---------- Data extract ----------

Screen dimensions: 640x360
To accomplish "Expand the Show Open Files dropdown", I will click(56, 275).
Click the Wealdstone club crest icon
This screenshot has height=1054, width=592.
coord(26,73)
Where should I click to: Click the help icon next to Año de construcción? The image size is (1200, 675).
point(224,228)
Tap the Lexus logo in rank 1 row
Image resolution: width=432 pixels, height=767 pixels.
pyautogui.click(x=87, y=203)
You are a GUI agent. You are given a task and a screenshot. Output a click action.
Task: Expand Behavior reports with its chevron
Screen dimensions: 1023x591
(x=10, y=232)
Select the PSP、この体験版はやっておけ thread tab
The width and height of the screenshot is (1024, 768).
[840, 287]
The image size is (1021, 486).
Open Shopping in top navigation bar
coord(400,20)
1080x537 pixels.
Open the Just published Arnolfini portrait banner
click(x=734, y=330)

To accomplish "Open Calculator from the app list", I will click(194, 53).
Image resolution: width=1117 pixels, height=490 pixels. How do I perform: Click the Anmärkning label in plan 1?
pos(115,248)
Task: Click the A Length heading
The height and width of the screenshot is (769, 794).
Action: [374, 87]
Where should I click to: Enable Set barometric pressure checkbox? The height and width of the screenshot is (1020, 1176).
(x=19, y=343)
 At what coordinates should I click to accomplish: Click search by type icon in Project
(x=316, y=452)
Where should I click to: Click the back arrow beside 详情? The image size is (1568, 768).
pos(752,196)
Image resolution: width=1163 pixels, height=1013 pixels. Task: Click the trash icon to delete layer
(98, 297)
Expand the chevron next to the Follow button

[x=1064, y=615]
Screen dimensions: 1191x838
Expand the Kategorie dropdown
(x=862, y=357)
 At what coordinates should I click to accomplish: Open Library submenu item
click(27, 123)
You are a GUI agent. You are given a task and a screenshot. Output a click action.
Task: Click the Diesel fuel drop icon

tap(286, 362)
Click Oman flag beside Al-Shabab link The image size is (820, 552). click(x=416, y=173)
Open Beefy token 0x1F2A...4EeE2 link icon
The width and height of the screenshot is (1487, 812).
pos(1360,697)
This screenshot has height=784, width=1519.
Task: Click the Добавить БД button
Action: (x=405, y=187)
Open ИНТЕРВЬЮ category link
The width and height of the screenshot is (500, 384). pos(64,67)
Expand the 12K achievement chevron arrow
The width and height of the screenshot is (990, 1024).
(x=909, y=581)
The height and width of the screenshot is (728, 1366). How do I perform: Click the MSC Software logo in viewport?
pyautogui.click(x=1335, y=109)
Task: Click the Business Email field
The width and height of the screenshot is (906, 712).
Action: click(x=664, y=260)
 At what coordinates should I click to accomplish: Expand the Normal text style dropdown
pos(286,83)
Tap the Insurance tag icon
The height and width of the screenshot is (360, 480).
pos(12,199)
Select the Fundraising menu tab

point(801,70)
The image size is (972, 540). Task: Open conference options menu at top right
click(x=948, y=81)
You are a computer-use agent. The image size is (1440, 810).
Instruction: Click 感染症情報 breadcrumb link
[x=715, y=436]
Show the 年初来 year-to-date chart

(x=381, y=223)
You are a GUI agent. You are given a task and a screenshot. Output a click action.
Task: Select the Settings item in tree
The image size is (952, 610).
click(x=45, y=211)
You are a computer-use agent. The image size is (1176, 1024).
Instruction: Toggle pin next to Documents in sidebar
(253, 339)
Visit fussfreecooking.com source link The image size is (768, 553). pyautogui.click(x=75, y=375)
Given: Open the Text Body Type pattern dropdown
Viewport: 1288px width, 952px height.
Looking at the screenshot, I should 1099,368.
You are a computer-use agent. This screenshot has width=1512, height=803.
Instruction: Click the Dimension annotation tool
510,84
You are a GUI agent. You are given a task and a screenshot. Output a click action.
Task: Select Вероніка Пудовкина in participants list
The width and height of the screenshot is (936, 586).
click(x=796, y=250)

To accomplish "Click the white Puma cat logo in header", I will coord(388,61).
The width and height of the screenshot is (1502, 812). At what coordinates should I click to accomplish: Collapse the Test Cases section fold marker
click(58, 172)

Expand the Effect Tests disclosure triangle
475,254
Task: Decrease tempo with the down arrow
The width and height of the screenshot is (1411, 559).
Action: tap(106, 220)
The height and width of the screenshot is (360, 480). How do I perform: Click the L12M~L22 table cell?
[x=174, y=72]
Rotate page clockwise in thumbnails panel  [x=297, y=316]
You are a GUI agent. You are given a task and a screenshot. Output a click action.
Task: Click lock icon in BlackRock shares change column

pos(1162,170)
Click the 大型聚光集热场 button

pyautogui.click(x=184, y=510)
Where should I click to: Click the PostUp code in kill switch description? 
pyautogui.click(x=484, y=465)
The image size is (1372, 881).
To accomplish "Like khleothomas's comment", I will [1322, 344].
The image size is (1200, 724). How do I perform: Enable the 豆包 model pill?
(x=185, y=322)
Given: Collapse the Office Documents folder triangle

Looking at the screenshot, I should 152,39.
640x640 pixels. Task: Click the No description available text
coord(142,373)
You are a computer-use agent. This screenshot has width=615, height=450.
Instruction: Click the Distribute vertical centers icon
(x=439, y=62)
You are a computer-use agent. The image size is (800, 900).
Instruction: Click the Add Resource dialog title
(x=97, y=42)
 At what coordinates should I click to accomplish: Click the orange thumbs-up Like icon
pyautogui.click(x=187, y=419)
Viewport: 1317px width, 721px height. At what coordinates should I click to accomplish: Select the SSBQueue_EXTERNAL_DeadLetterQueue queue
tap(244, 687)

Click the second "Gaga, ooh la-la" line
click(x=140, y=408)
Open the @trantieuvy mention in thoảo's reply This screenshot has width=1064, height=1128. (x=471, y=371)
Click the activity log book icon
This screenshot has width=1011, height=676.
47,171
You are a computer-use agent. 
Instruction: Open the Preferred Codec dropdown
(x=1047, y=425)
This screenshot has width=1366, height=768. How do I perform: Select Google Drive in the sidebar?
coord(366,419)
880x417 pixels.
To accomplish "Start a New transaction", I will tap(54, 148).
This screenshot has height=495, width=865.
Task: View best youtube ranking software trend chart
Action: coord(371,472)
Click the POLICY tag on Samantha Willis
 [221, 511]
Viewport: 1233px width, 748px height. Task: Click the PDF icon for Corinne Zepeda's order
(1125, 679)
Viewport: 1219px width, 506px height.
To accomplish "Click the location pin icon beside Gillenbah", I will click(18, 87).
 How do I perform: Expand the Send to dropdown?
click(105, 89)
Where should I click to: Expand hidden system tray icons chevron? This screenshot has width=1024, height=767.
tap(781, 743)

----------

**Task description:** List each line of the entries that holds the string "computer".

**Answer below:**
You are a computer-use agent. The image size is (1440, 810).
You are a computer-use agent. The image size is (1176, 1024).
You are a computer-use agent. This screenshot has width=1512, height=803.
You are a computer-use agent. This screenshot has width=615, height=450.
You are a computer-use agent. The image size is (800, 900).
You are a computer-use agent. 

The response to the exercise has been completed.